人でも物でも組織でも、「強い」ことは生き残っていく上で重要な性質だが、ではその「強さ」とは一体どのようなものなのか。強そうに見えても、何か衝撃を受けたときに、立ち直れない状態にまで打ちのめされてしまうのでは、強いとは言えない。昔からよく言われる「葦」のようなしなやかな強さこそ、変化の激しい現代で必要とされる強さのようだ。
「レジリエンス」とは、「折れない心」と単純に解釈されることが多いようだが「ダメージから回復する力」のことを指し、必ずしも人の心のことのみを指すわけではないと本書では指摘している。そして組織や地域、ひいては社会全体でレジリエンスを高めることが重要だと説く。そのための取り組みを、環境、生態系、心理学、教育、子育て、地域や自治体など多岐にわたって紹介している。

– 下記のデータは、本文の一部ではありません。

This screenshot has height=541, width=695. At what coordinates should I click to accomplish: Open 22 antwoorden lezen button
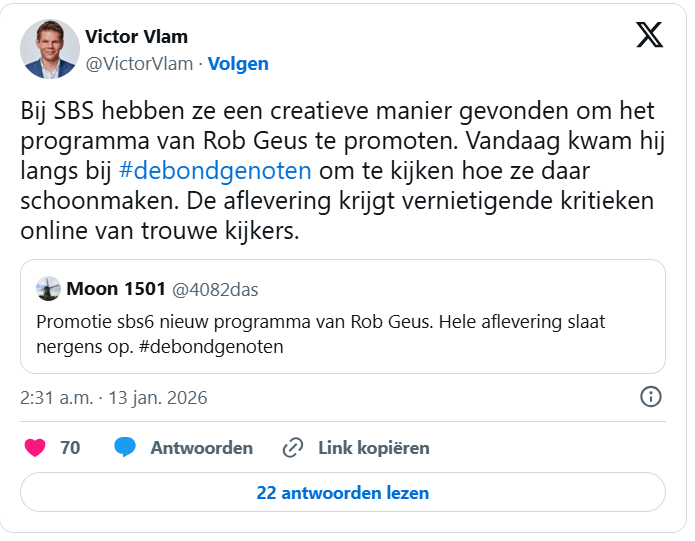coord(343,493)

決してひとつの側面のみから語ることのできることではない。個人、人と人、地域、自治体、都市、国と、ミクロからマクロに視点と考え方を広げていき、さらには、過去から未来を見据えてレジリエンスを強化することが、いかに社会にとって重要かが分かる。本書では、仕事のありかたにも影響を及ぼすようなことが、すでに起きている現状を知り、柔軟に対応できるようになるためのヒントを得られる。